Faculty and Staff Profiles

Daniel
Research Asst Professor, College of Health Sciences
Email: Daniel.Greenwood@memphis.edu
Office Location: Fieldhouse Room 171
Office Hours: By Appointment Only
Profile

Daniel Greenwood is the Director of the Human Performance Center at the University of Memphis. Daniel manages a team of scientists across multiple disciplines to deliver applied performance projects to solve injury and performance problems for coaching, training, development and medical staff. With an understanding that practical solutions are complicated, the ability to bring together experts from multiple disciplines to solve applied questions and deliver ‘real-life’ solutions is a strength of Daniel and the Center.

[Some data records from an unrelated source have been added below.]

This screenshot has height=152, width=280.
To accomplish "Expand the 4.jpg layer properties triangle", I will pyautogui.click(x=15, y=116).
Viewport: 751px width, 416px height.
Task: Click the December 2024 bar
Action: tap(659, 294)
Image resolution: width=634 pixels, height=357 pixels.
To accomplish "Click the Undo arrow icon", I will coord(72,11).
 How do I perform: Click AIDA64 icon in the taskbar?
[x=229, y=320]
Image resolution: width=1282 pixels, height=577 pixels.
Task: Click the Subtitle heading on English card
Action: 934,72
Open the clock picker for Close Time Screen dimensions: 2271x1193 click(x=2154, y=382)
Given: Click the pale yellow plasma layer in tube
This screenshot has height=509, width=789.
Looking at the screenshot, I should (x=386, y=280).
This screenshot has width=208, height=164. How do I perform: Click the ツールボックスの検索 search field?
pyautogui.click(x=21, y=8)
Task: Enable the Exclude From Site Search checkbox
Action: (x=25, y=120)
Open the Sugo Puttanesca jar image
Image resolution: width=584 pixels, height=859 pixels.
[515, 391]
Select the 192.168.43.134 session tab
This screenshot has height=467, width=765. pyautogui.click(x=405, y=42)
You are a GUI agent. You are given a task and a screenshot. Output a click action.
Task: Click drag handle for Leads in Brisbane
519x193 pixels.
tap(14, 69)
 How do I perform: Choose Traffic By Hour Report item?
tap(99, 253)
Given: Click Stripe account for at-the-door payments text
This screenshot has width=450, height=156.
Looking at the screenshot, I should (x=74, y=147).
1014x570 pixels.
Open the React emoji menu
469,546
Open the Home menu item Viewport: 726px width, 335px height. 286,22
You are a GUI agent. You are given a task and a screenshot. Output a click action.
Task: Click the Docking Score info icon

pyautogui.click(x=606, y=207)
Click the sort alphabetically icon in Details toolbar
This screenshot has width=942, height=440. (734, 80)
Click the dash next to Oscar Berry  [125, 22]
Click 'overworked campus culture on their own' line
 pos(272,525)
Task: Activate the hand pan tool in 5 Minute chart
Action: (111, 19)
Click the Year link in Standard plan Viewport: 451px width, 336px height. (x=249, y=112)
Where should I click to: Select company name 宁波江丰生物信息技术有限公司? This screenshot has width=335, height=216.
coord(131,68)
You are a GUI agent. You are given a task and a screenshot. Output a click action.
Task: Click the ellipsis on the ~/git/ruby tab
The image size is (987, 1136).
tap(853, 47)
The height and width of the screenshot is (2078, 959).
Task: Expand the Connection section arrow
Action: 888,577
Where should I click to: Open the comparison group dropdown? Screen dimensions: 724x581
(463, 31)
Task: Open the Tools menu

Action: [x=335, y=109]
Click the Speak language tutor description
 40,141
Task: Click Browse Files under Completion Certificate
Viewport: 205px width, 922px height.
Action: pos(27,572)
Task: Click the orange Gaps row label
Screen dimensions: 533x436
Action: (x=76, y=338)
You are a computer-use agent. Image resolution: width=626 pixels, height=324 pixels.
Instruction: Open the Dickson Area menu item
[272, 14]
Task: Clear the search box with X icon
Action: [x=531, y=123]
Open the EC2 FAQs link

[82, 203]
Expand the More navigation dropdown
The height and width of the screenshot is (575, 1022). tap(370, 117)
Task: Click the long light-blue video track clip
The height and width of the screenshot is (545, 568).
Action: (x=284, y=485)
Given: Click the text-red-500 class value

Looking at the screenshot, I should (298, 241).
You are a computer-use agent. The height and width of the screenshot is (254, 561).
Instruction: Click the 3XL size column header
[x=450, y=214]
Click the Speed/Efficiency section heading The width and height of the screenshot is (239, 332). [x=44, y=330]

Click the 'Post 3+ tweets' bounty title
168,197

With a PhD in Applied sport science, over 15 years of elite high-performance sport science experience, and a degree in sports and exercise management, Daniel brings theoretical and experiential knowledge to direct the human performance programs. Experience working in multiple international sports institutes across 3 continents and a huge variety of sports provides a broad understanding of the underpinning processes for successful application of applied science to improve human performance. Daniel's experience with, and contribution to, highly successful Olympic level and World Champion athletes in multiple sports provides credibility to start conversations and build relationships with elite athletes, programs and organizations to facilitate long term growth.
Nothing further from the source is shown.